This case study explores how Notion, a leading workspace collaboration platform, developed and evolved their AI feature evaluation system to support their growing suite of AI-powered capabilities. The company's journey into AI began early, with experiments starting after GPT-2's release in 2019, leading to the successful launch of several AI features including their writing assistant, AI Autofill, and Q&A functionality.
The core of this case study focuses on Notion's transformation of their AI evaluation processes, which proved crucial for maintaining high-quality AI features at scale. This transformation represents a significant evolution in their LLMOps practices and offers valuable insights for organizations looking to implement robust AI evaluation systems.
Initially, Notion faced several challenges with their evaluation workflow:
* Their test datasets were managed through JSONL files in git repositories, which proved unwieldy for collaboration and versioning
* Their evaluation process relied heavily on manual human review, creating a slow and expensive feedback loop
* The complexity of their AI features, particularly the Q&A system which needed to handle unstructured input and output, demanded more sophisticated evaluation methods
The company partnered with Braintrust to develop a more scalable and efficient evaluation system. The new workflow demonstrates several key LLMOps best practices:
Data Management and Versioning:
* Instead of managing test data through raw JSONL files, they implemented a structured system for dataset curation and versioning
* They maintain hundreds of evaluation datasets, continuously growing their test coverage
* Test cases come from both real-world usage logs and manually crafted examples, ensuring comprehensive coverage of edge cases and common scenarios
Evaluation Framework:
* They implemented a multi-faceted evaluation approach combining heuristic scorers, LLM-as-judge evaluations, and human review
* Custom scoring functions were developed to assess various aspects including tool usage, factual accuracy, hallucination detection, and recall
* The system allows for immediate assessment of performance changes and regression analysis
Continuous Improvement Cycle:
* The team implemented a rapid iteration cycle for improvements
* Each improvement cycle begins with a clear objective, whether adding new features or addressing user feedback
* The system enables quick comparison of different experiments through side-by-side output diffing
* Results can be analyzed both at a high level for overall performance and drilled down for specific improvements or regressions
Results and Metrics:
* The new system dramatically improved their issue resolution capacity from 3 to 30 issues per day
* This increased efficiency enabled faster deployment of new AI features
* The improved evaluation system supported the successful launch of multiple AI products, including their Q&A feature and workspace search
Technical Implementation Details:
* The system integrates with their production environment to automatically log real-world examples
* It supports flexible definition of custom scoring functions for different types of evaluations
* The infrastructure allows for parallel evaluation of multiple experiments
* Results are stored and versioned, enabling historical comparison and trend analysis
Risk Management and Quality Assurance:
* The system includes safeguards against regressions through comprehensive testing
* It enables systematic investigation of failures and edge cases
* The evaluation process helps identify potential issues before they reach production
One particularly noteworthy aspect of Notion's approach is their emphasis on narrowly defined, focused evaluations. Rather than trying to create all-encompassing tests, they break down their evaluation criteria into specific, well-defined components. This approach allows for more precise identification of issues and more targeted improvements.

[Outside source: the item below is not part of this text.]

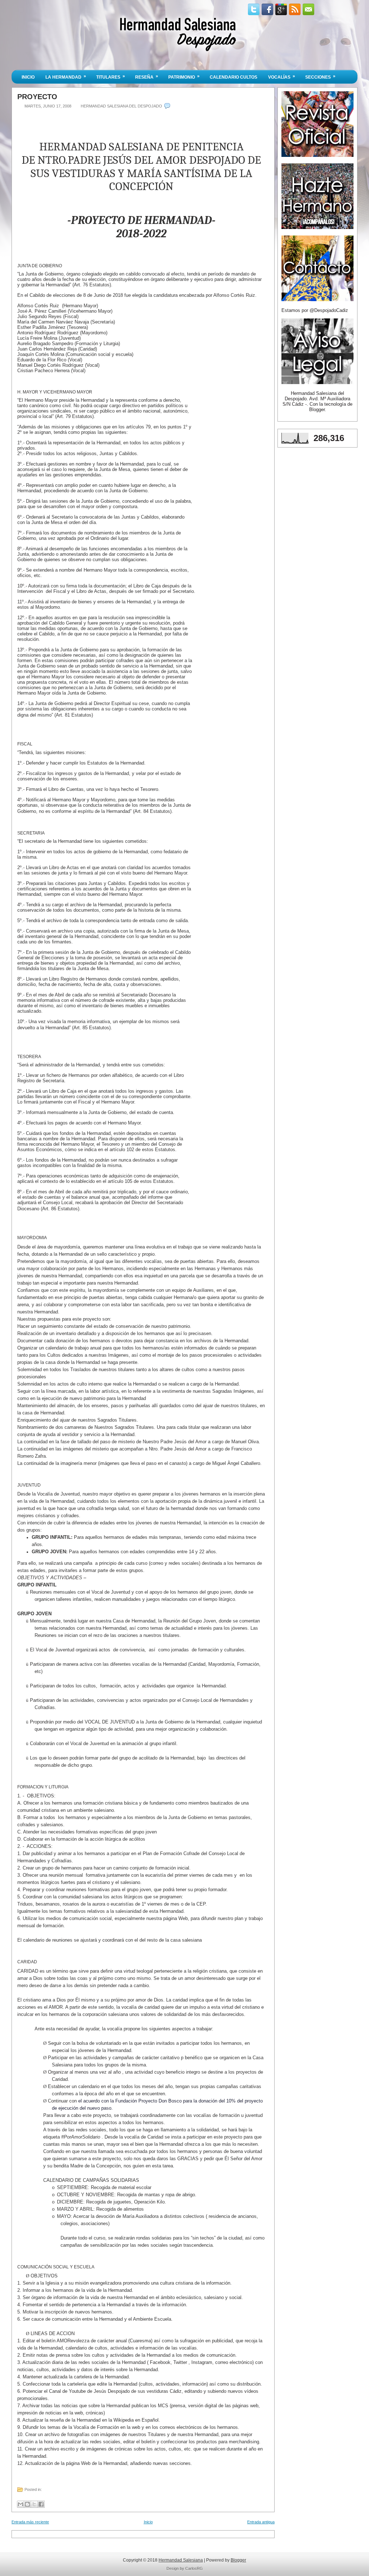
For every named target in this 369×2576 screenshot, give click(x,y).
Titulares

Looking forward, Notion's evaluation system appears well-positioned to support future AI feature development. The scalability and flexibility of their new workflow suggest it can adapt to new types of AI features and increasing complexity in their AI offerings.
This case study demonstrates the critical importance of robust evaluation systems in AI product development. It shows how investment in LLMOps infrastructure, particularly in testing and evaluation, can dramatically improve development velocity and product quality. The transformation from a manual, limited evaluation process to a sophisticated, automated system represents a mature approach to AI development that other organizations can learn from.